Is there someone who mentored you about marketing mentality?
I have had great mentors, including Jack Livingood (Big-D Chairman) and Rob Moore (CEO), among many others. Jack and Rob care deeply about our reputation, our brand, and our understanding of the market. They often quote ice hockey star Wayne Gretzky who said, “I skate to where the puck is going, not where it has been.” This is how we think about our marketing strategy. It starts with market study. A vision is then created describing where we want to go and who we want to be, and then finally our amazing marketing and creative team helps support the vision with best-in-class brands and marketing campaigns. I take my hat off to our marketing and creative team; they are second to none.
How do you get firm leaders on board for your marketing initiatives?
We make it their idea, not ours. After you have developed your hedgehog concept and discussed how to make each office “special,” it is fairly easy to get leaders behind a marketing, advertising, and PR strategy that supports their office goals.
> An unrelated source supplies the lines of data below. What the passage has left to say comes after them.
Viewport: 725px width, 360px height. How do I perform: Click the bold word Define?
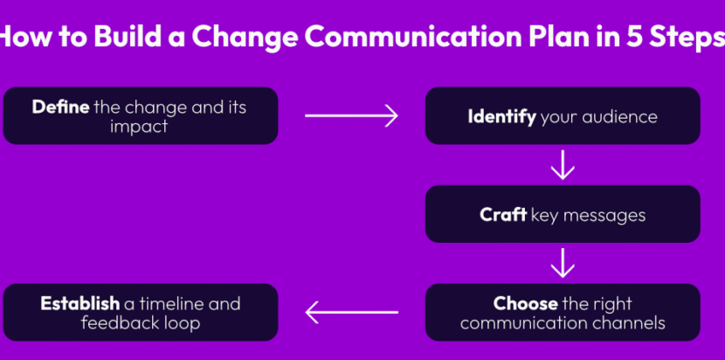(60, 107)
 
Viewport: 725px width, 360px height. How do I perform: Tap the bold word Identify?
(501, 116)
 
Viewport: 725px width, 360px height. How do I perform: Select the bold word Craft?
(503, 214)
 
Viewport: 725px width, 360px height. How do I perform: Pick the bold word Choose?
(525, 304)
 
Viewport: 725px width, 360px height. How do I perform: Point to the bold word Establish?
(79, 304)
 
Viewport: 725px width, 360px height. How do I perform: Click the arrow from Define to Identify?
(351, 115)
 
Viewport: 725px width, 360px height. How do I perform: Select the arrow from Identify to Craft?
(563, 164)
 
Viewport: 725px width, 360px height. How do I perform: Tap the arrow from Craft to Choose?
(563, 262)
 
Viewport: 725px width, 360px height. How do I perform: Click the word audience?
(619, 116)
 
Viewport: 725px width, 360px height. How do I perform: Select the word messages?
(604, 214)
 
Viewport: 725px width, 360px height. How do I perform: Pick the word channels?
(626, 323)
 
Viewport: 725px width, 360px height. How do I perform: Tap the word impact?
(140, 127)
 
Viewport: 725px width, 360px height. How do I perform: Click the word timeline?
(173, 304)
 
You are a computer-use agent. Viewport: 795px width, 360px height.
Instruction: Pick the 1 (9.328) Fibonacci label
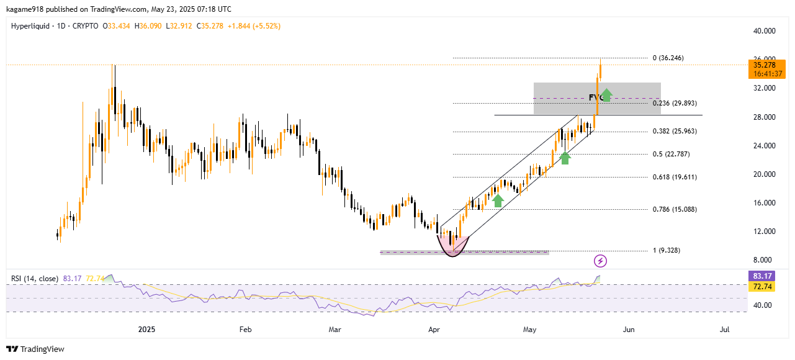[x=668, y=251]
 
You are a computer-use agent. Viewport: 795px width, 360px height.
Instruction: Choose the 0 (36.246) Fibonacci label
[x=668, y=58]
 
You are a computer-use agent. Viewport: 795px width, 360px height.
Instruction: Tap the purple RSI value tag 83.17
[x=762, y=276]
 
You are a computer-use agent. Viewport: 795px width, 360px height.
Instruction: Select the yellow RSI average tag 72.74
[x=762, y=286]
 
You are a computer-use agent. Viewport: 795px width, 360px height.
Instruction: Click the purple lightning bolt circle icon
[x=600, y=261]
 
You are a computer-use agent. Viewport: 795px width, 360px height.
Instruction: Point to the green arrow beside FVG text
[x=606, y=95]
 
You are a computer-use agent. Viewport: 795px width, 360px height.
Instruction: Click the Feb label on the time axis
[x=245, y=330]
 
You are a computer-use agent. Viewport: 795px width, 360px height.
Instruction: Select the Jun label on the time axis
[x=629, y=330]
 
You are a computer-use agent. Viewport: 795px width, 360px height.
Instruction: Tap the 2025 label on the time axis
[x=147, y=330]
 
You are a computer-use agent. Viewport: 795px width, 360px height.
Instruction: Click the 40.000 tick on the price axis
[x=763, y=31]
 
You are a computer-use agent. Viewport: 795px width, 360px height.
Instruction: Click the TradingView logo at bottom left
[x=35, y=349]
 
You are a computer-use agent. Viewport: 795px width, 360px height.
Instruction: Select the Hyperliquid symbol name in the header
[x=30, y=26]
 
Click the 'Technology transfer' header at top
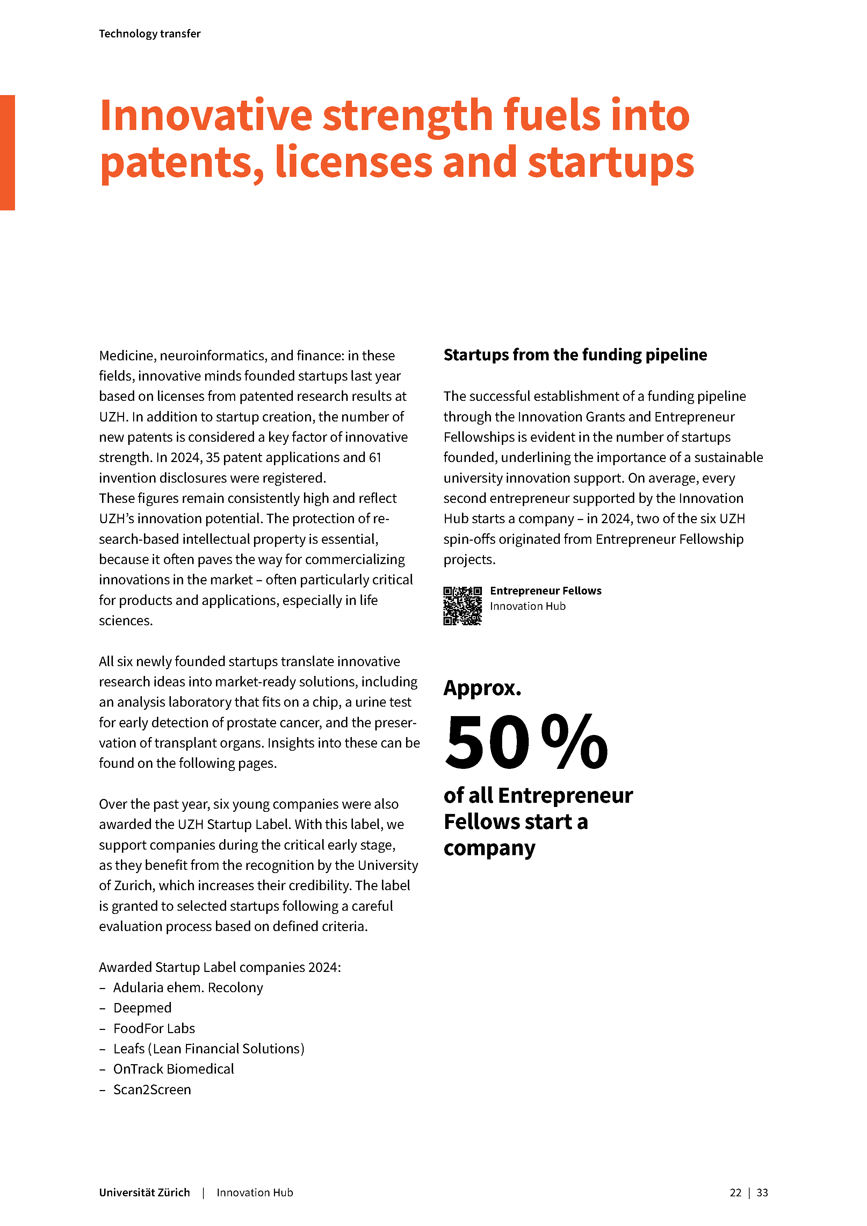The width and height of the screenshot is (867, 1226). pyautogui.click(x=150, y=34)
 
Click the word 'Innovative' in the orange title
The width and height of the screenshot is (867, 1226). pyautogui.click(x=205, y=116)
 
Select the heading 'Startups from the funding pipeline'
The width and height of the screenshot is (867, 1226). pyautogui.click(x=575, y=355)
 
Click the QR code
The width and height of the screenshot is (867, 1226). pyautogui.click(x=462, y=606)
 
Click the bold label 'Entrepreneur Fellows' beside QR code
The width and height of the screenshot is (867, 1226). pyautogui.click(x=546, y=591)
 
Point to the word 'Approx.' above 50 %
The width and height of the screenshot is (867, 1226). pyautogui.click(x=482, y=688)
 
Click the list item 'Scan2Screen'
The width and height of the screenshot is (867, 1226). pyautogui.click(x=152, y=1089)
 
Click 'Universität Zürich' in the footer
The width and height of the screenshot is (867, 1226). pyautogui.click(x=144, y=1192)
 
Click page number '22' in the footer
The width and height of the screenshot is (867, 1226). pyautogui.click(x=735, y=1192)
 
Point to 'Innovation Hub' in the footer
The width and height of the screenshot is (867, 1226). pyautogui.click(x=255, y=1192)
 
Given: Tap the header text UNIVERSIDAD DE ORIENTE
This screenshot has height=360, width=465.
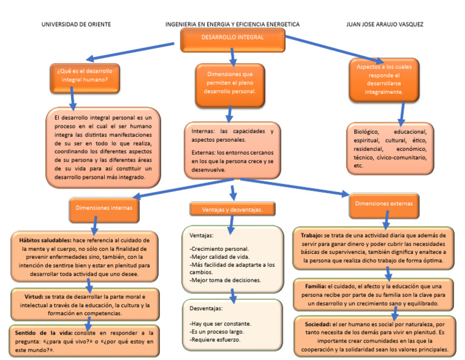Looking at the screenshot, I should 76,24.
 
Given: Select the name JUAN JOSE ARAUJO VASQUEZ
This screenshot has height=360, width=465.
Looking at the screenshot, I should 384,24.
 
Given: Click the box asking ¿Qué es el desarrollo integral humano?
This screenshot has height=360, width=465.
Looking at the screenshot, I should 85,75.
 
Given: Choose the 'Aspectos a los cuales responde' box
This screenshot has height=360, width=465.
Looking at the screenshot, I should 384,79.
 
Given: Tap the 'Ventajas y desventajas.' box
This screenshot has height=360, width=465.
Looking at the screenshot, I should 231,209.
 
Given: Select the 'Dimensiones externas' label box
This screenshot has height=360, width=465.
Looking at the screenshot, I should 383,204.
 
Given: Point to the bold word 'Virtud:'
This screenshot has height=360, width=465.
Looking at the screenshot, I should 32,297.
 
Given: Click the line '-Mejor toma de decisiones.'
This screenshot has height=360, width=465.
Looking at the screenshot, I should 225,280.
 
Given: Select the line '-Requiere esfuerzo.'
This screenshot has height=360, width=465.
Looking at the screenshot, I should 215,339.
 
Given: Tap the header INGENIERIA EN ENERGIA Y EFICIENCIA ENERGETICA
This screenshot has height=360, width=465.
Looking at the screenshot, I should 232,24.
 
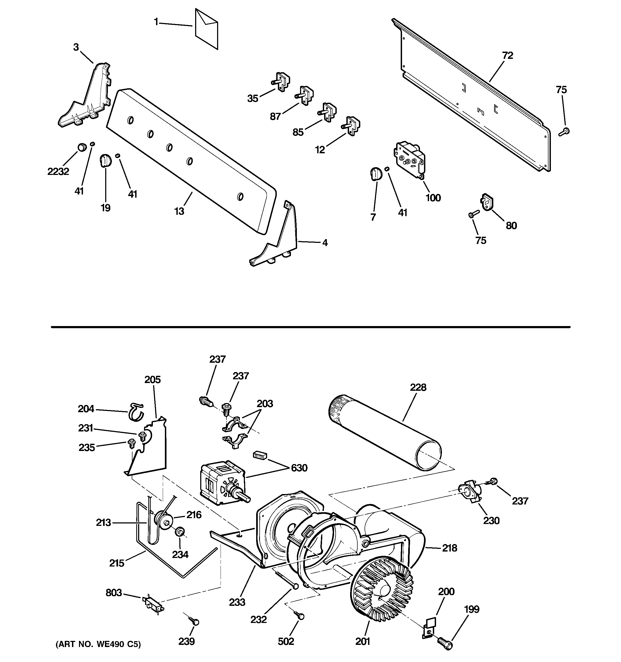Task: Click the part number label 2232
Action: [58, 171]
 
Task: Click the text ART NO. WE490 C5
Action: [98, 644]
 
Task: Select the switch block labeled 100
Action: [410, 160]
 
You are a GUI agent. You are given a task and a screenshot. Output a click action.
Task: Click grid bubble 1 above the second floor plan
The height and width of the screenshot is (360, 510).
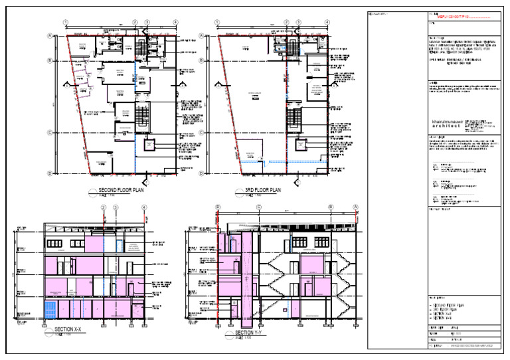(x=66, y=23)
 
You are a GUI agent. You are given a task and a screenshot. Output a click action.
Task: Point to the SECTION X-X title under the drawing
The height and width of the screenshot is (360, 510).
(x=68, y=329)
How do you show ROI of the marketing program to other firm leaders?
Admittedly, we could be better at this. However, we do track in detail our sales by type, region, delivery method, fee percentage, team, vertical, and many other ways. We also track PR stats, employee engagement, and customer loyalty on a quarterly basis.
How do you get non-marketing staff or technical staff involved in and excited about supporting marketing efforts?
Again, a key is to make it their idea. We ask non-marketing staff questions about what they want to accomplish and how. The exercise always leads to a need for marketing services.